=== Records provided ===
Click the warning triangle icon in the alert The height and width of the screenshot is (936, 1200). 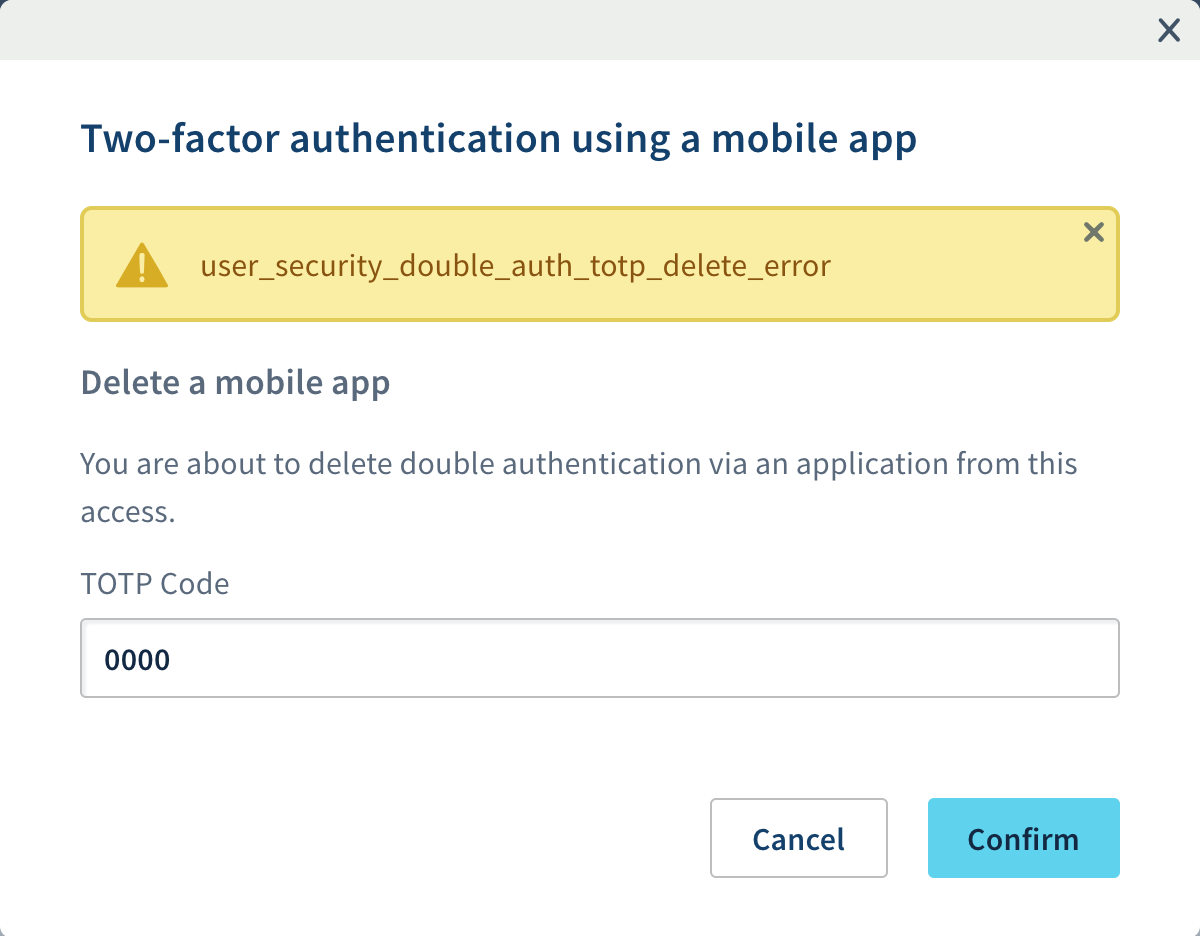141,263
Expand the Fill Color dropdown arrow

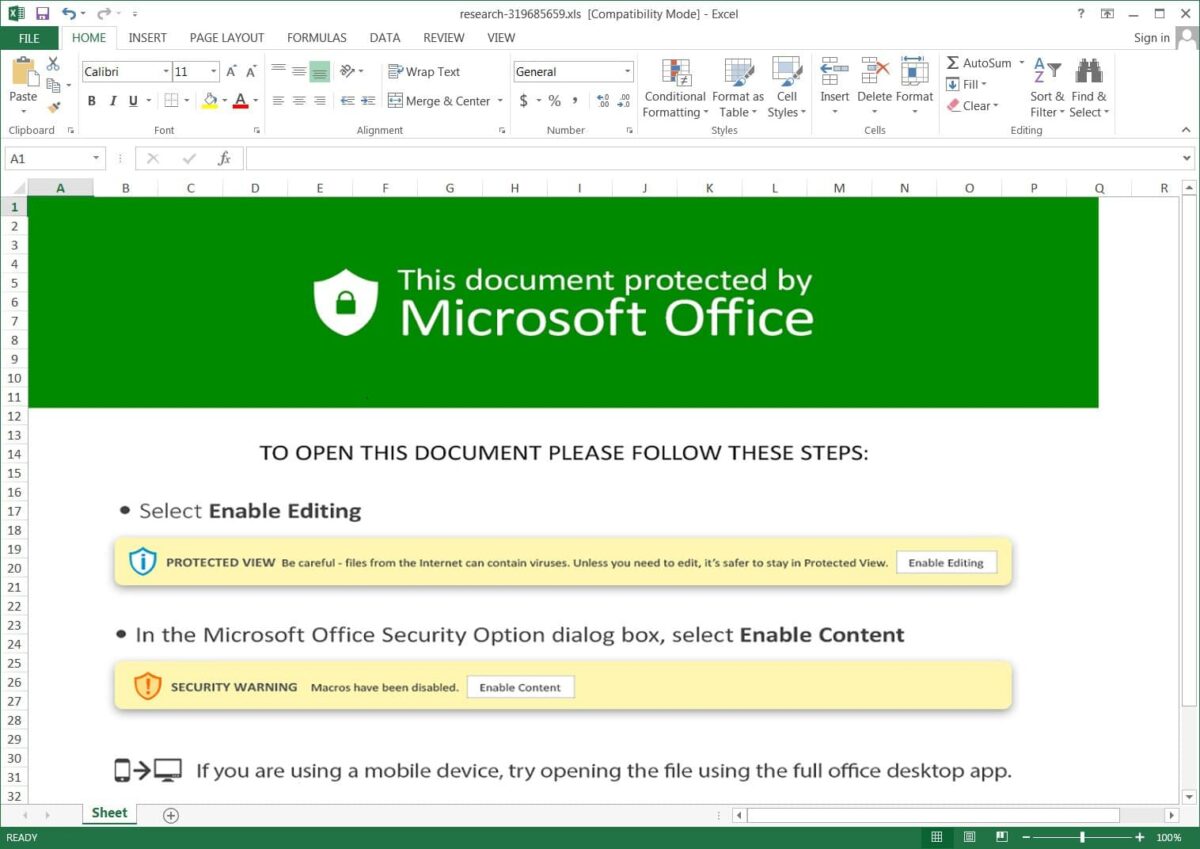point(224,100)
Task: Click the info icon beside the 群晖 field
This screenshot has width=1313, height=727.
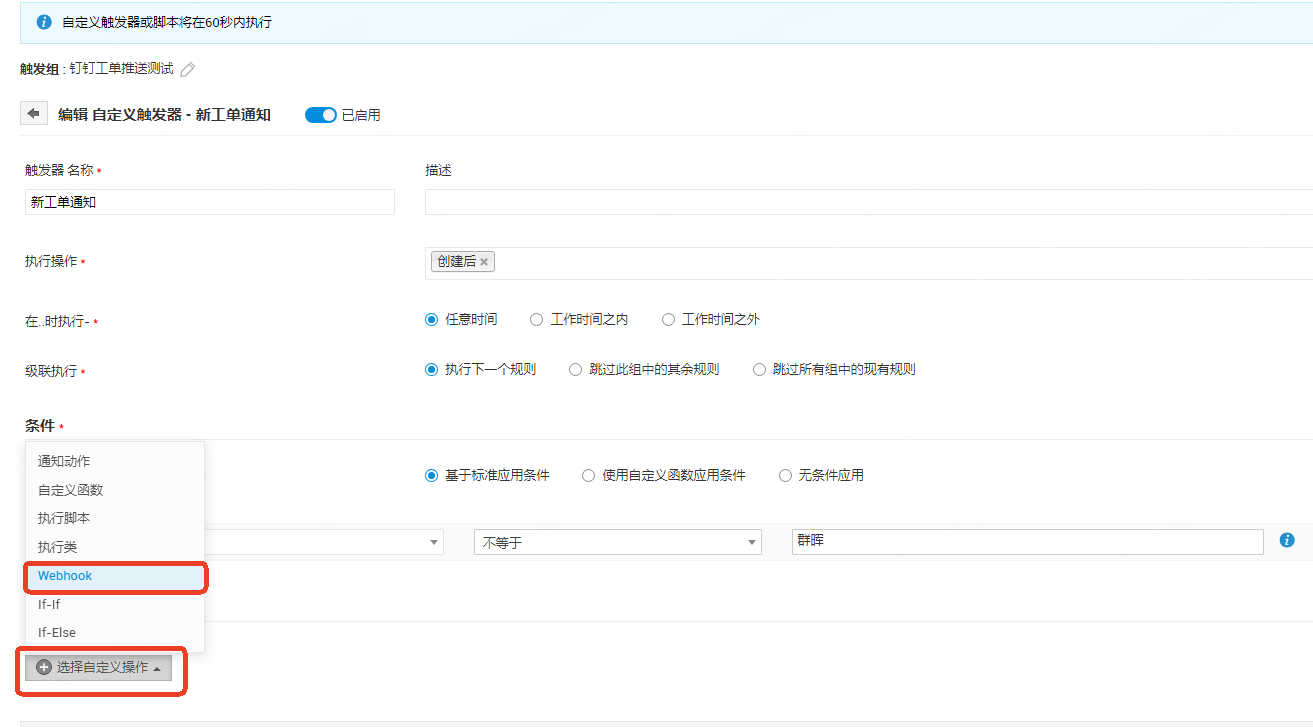Action: (1287, 541)
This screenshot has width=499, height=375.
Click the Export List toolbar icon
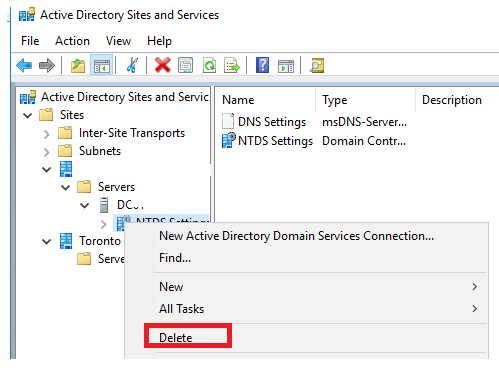[232, 65]
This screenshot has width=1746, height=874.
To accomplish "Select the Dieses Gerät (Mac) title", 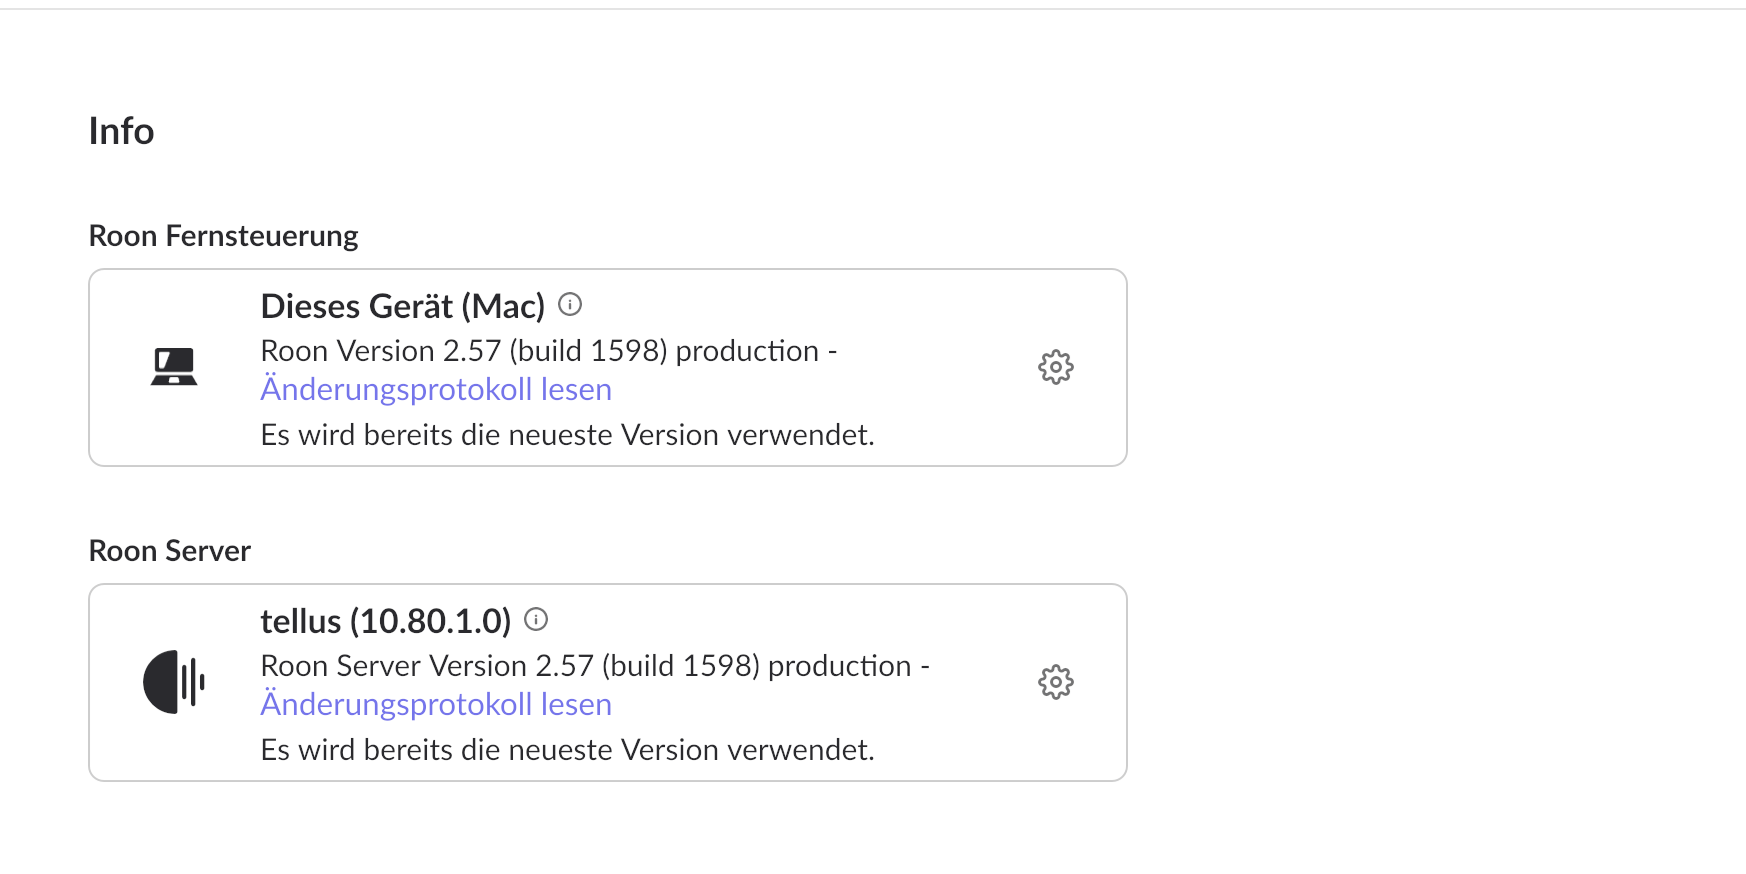I will pos(402,306).
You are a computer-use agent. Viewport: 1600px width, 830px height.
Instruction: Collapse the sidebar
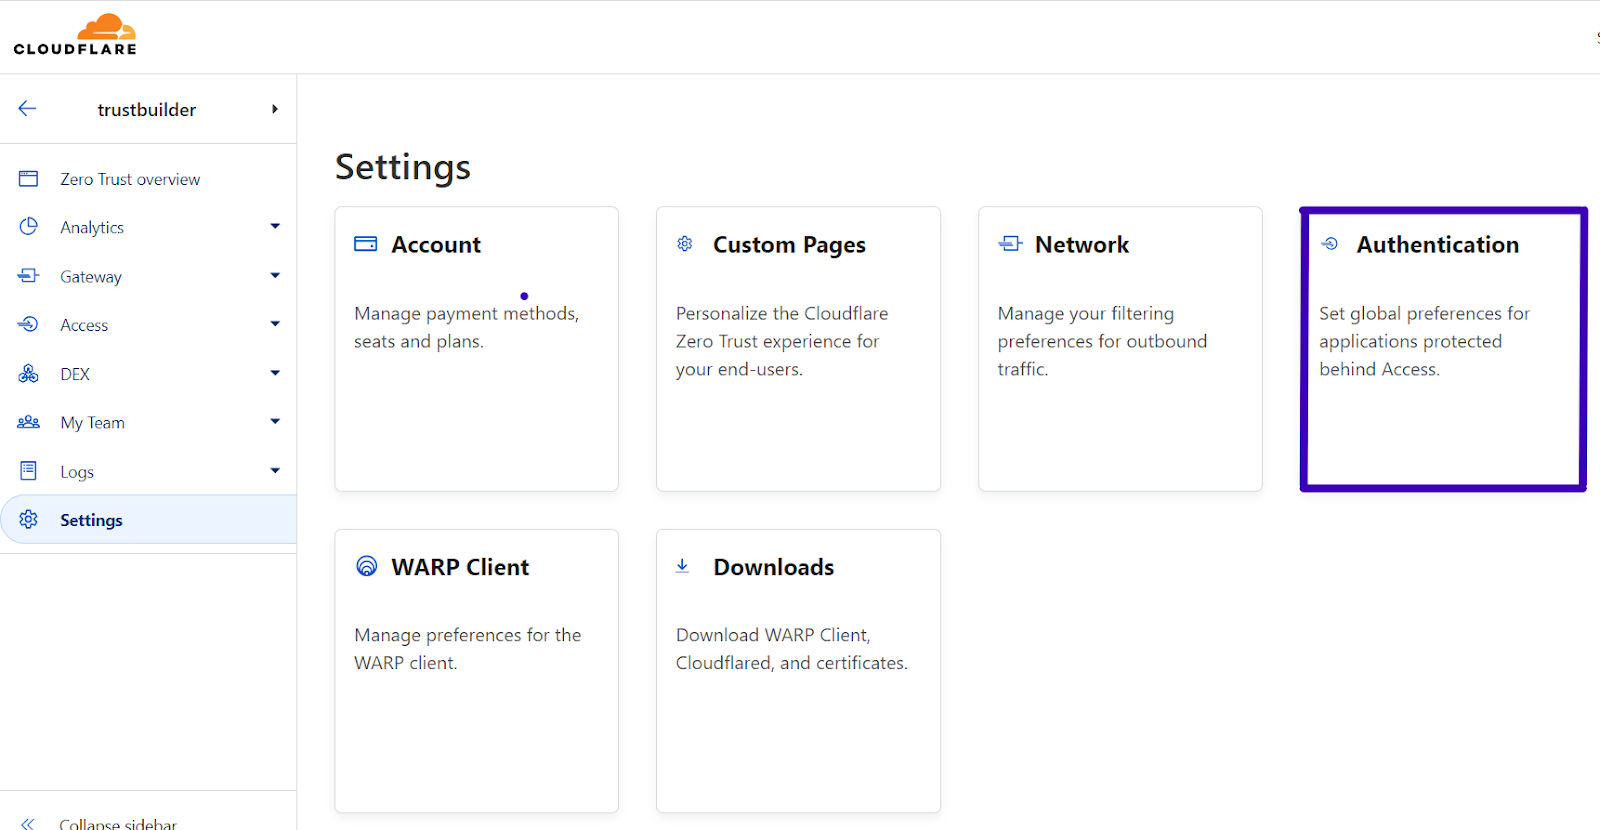117,823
===
Assignment
Please copy exactly the lines from the one containing "You are a computer-use" through the last line of the records above, both included, and leave out any pictures.

Exercise answer
You are a computer-use agent. Viewport: 1600px width, 830px height.
Instruction: Collapse the sidebar
117,823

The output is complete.